Try it:
Find every line below with the string "heading" and pick it out.

Exercise data:
========

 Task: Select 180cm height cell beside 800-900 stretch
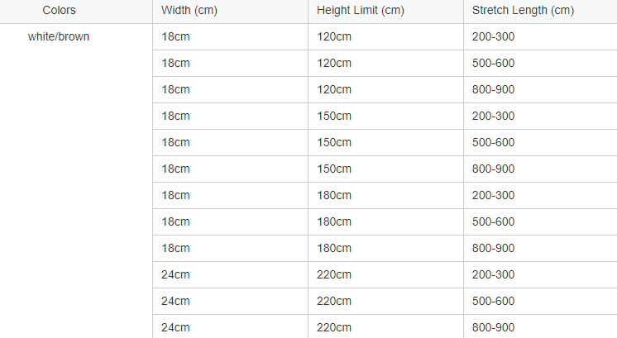[334, 248]
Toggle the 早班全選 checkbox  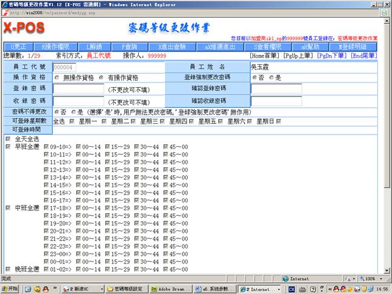[x=7, y=146]
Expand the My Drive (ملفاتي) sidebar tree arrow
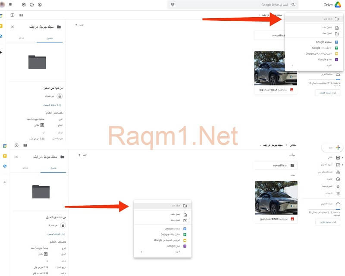The width and height of the screenshot is (345, 276). click(343, 158)
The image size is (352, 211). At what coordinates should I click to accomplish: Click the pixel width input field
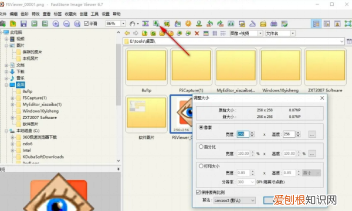[x=243, y=134]
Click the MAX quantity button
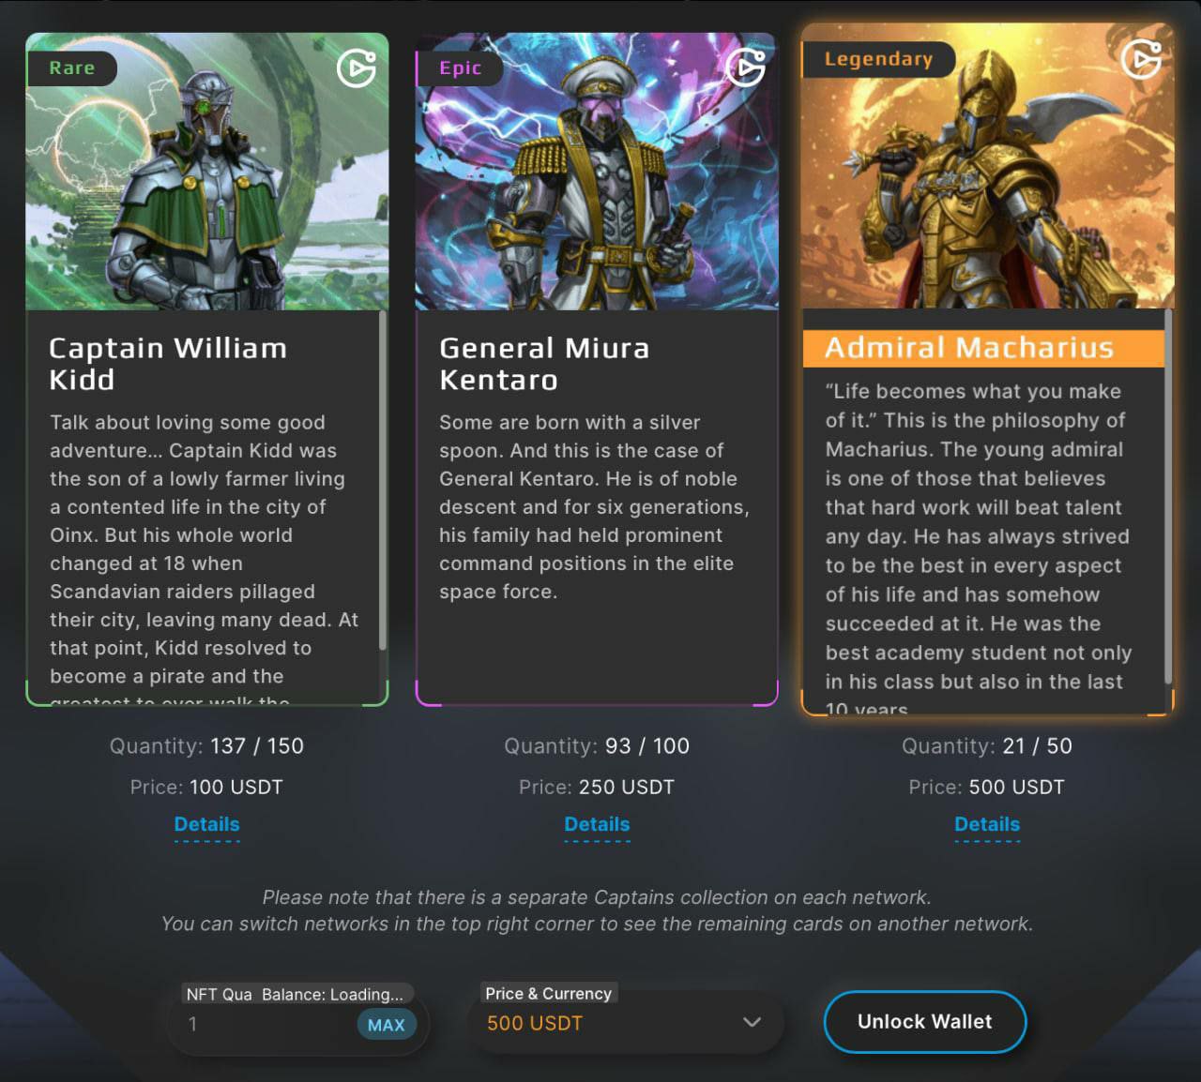Screen dimensions: 1201x1082 click(387, 1025)
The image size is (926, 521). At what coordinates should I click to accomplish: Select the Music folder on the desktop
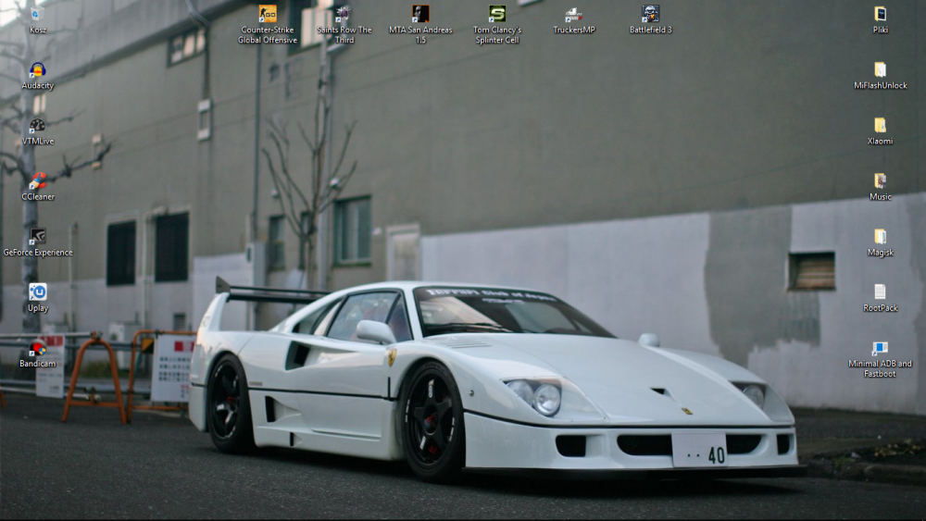click(x=880, y=181)
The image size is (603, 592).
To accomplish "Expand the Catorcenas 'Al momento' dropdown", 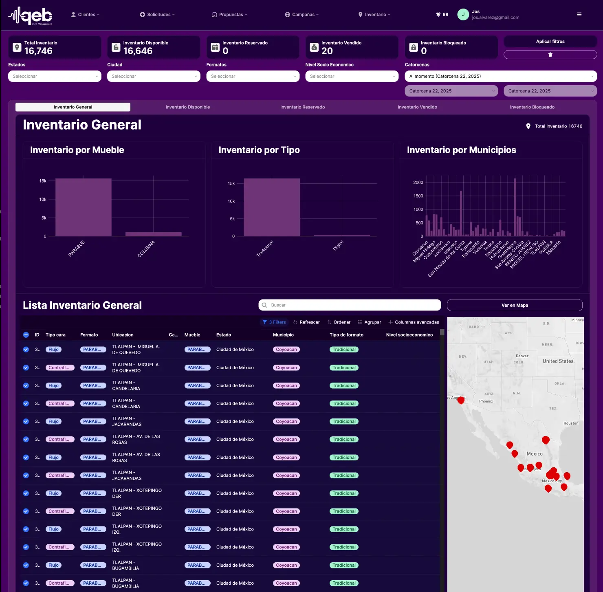I will click(500, 76).
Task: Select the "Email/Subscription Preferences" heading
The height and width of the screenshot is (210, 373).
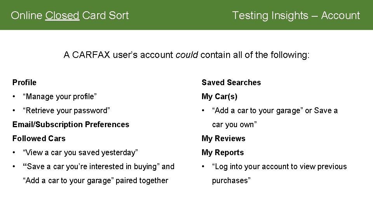Action: pyautogui.click(x=71, y=124)
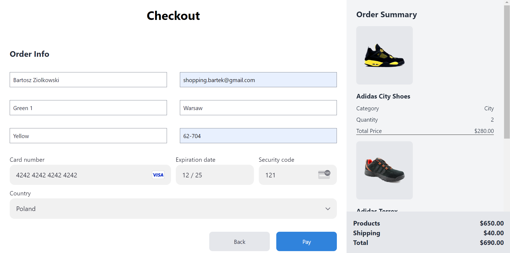Click the Adidas City Shoes product title
The width and height of the screenshot is (510, 253).
tap(383, 96)
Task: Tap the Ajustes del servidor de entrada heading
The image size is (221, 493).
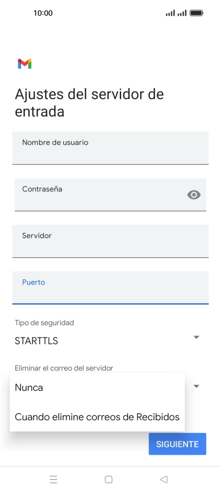Action: (x=89, y=103)
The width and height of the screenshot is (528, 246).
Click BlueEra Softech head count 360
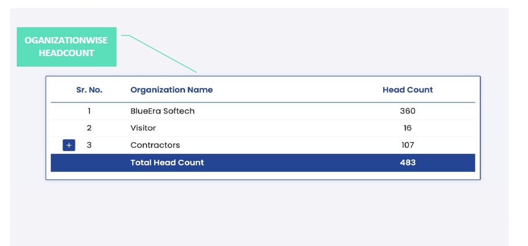(x=407, y=111)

========

Solution:
Task: Select the "Email/Subscription Preferences" heading
Task: Tap the Ajustes del servidor de entrada heading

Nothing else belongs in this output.